The flop comes K♦ 7♣ 2♠ — you’ve hit top pair with the best kicker. The nit fires a continuation bet; you call to keep their range wide. The turn is a blank, the 4♥. Now the nit checks, and you bet for value. They call.
The river brings the 5♠. The nit checks again, you bet, and they tank before mucking — a textbook nit, folding anything but the nuts. You drag the pot. That single hand used a dozen glossary terms, and now they should all read like normal English.
Keep going
You don’t need to memorize everything here in one sitting. Bookmark the page, learn the stage and position words first because they come up every hand, and let the slang sink in as you hear it. When a specific term trips you up, the dedicated explainers — starting with the fish and the nit — go deeper than any single table can.
Frequently asked
What are the most important poker terms for beginners?
Start with the blinds, the flop, turn, and river, position words like the button and under the gun, and core actions: check, call, raise, fold, and all-in. Those cover almost every spoken word at a low-stakes table.
What is the difference between poker terminology and poker slang?
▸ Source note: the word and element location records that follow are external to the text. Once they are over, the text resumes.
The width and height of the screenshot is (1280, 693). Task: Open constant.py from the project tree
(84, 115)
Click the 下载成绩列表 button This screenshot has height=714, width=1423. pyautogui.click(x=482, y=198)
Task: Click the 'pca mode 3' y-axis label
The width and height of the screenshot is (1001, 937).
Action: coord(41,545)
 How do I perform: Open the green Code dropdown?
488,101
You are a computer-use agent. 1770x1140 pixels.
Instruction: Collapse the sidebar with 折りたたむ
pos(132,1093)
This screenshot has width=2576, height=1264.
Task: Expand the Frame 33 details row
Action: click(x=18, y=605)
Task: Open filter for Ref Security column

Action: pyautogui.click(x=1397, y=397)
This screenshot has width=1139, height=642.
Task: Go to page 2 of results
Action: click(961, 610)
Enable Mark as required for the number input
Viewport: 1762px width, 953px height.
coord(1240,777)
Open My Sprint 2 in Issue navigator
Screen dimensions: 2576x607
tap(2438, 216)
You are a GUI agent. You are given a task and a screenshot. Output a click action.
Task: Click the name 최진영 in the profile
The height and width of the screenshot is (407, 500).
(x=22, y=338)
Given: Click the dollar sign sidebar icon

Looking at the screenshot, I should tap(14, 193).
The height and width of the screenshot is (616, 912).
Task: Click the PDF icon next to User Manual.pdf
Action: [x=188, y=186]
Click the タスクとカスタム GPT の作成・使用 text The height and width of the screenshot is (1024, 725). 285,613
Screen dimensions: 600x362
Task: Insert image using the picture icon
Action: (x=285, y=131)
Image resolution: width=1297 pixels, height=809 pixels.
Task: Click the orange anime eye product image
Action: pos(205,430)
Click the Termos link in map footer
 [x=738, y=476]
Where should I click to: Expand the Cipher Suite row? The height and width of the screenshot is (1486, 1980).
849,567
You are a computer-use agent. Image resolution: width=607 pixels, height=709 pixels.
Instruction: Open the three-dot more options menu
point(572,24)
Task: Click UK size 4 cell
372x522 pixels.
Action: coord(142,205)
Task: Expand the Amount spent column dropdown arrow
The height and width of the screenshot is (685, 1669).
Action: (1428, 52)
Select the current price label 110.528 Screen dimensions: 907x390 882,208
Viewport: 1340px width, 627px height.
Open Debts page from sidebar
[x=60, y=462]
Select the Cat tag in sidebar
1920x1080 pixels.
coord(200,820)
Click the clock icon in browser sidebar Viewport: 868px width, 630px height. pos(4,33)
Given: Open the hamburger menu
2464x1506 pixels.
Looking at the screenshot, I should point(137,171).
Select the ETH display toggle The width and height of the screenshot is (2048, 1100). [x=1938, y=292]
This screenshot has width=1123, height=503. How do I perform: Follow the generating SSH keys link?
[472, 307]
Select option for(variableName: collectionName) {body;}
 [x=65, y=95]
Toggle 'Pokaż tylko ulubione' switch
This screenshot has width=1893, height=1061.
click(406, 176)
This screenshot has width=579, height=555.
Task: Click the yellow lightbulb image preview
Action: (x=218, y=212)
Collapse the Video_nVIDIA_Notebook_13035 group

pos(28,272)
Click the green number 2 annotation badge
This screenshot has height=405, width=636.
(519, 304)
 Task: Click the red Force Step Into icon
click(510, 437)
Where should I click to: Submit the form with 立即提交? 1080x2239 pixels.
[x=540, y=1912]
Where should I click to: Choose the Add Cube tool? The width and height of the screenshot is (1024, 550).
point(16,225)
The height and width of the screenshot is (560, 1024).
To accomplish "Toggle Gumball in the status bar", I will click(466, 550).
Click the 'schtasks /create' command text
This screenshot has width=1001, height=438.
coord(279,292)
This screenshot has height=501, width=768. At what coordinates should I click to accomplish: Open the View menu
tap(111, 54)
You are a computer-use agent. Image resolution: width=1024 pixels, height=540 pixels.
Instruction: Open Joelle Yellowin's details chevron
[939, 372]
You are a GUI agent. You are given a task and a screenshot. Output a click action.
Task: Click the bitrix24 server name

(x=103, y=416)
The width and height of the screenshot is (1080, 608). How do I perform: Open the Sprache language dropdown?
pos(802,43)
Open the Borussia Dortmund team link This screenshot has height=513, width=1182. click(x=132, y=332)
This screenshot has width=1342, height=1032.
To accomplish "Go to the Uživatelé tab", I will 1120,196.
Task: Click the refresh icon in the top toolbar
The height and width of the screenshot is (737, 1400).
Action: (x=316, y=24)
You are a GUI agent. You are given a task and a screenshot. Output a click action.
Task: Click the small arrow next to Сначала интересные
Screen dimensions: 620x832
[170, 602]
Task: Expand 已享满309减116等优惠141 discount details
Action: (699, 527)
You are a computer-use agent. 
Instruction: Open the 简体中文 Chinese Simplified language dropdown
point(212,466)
Terminology is the official vocabulary of the rules — pot, board, showdown, kicker. Slang is the table nickname layer on top of it: fish, nit, donk, whale. Both appear in everyday play, but only the terminology shows up in a rulebook.
How do I learn poker terms quickly?
Group them by stage of the hand — preflop, flop, turn, river, showdown — rather than memorizing an alphabetical list. Each term then attaches to a moment you actually experience while playing, which is far easier to recall.
What does GTO mean in poker?
GTO stands for game theory optimal — a balanced, mathematically grounded strategy that can't be exploited even if your opponent knows it. It's the opposite of an exploitative style that targets a specific player's mistakes.